- [To do]
Pictures in the listing do not belong in the copy, which should repeat exactly the lines from the one holding "This screenshot has width=1568, height=765." through the last line.

- [Recorded data]
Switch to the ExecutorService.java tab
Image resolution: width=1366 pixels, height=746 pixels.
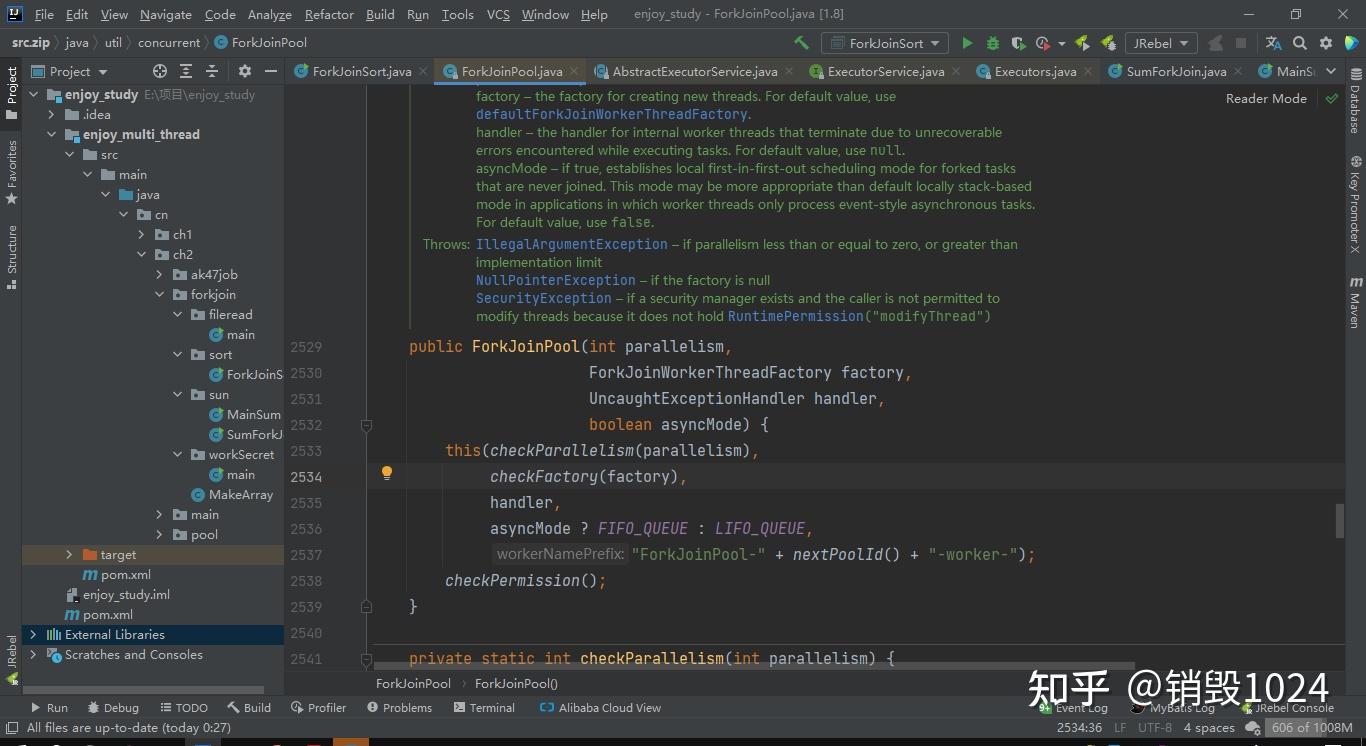click(x=884, y=71)
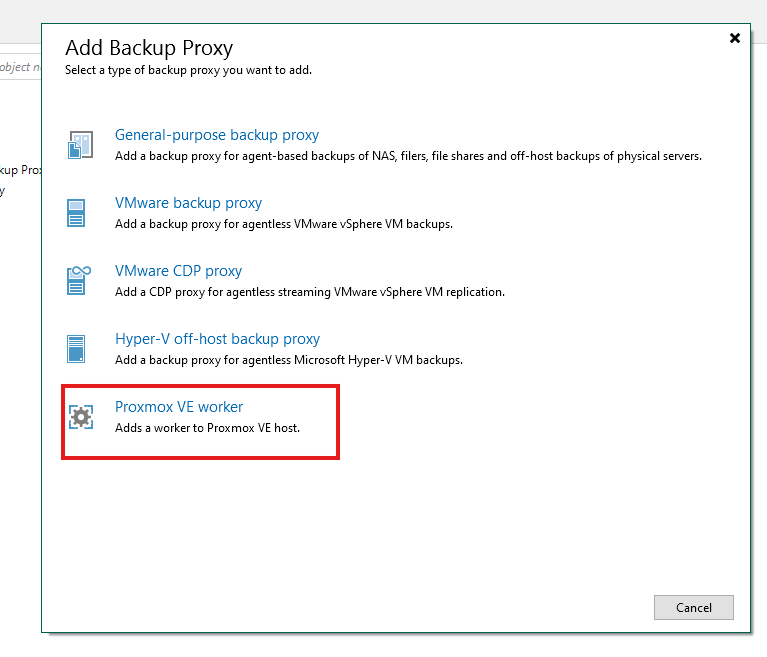Click the streaming VMware vSphere VM replication description
Image resolution: width=767 pixels, height=657 pixels.
coord(310,292)
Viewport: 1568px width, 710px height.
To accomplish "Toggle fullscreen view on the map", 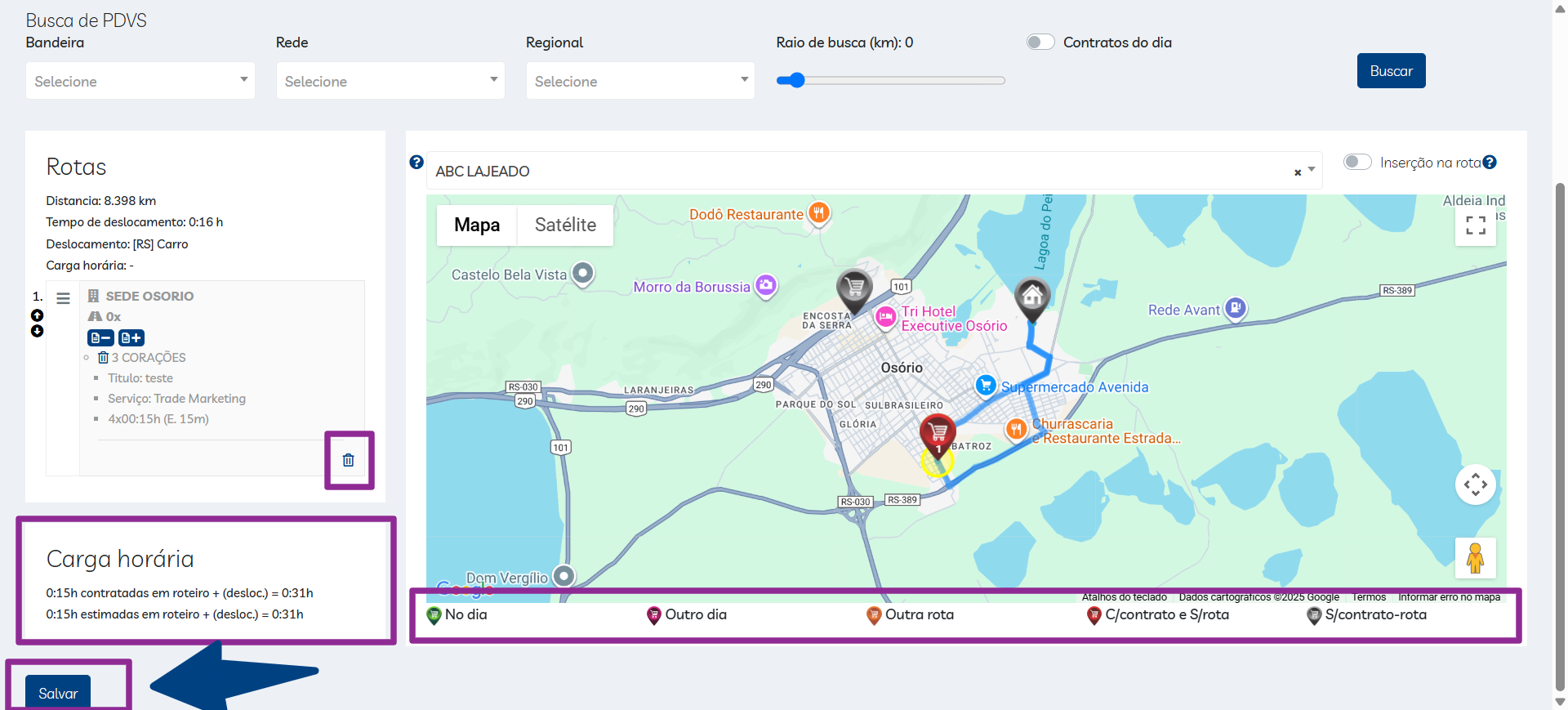I will pyautogui.click(x=1475, y=226).
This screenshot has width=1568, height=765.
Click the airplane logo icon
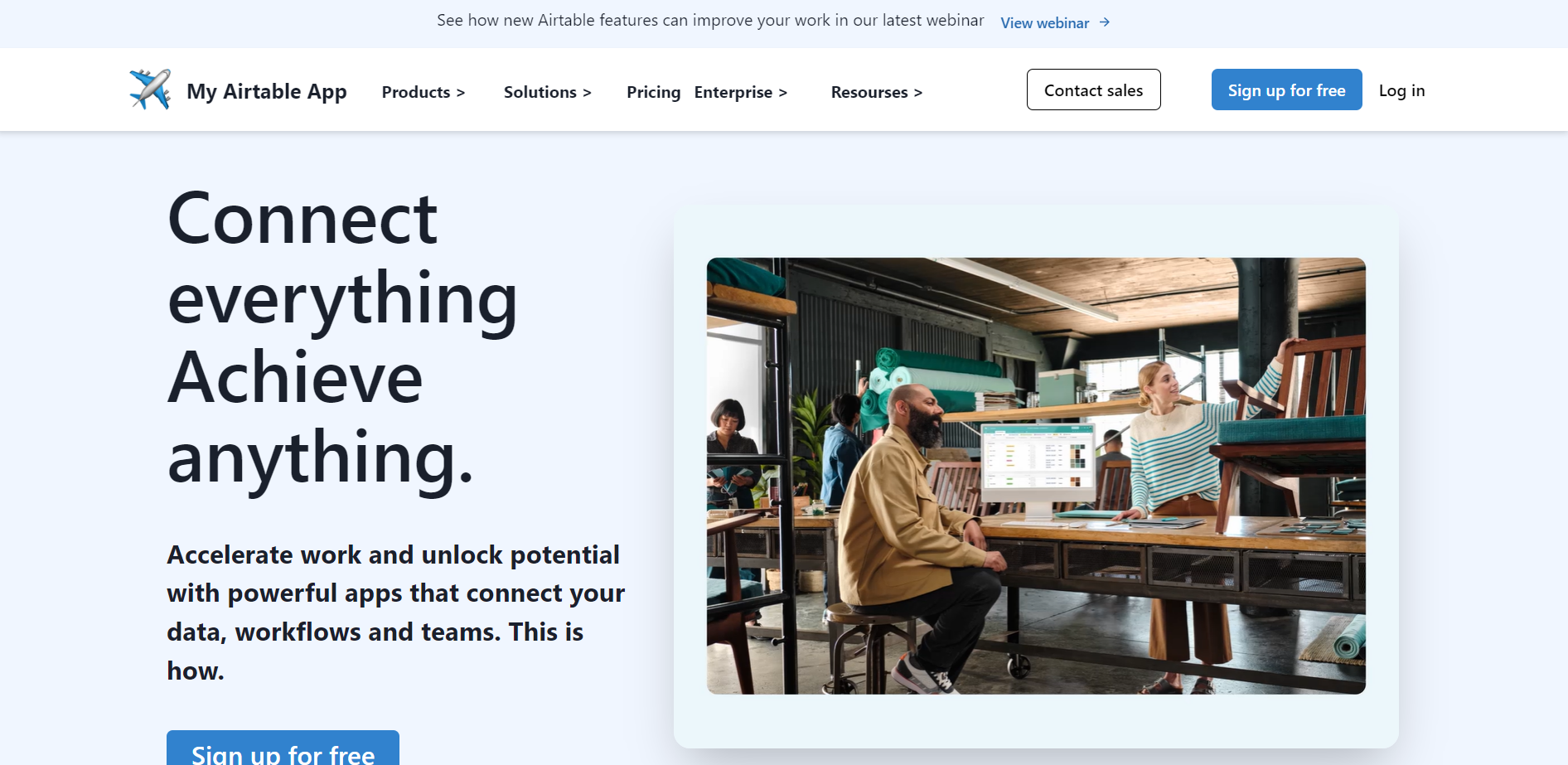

- [Answer to the exercise]
This screenshot has width=1568, height=765.
Click the airplane logo icon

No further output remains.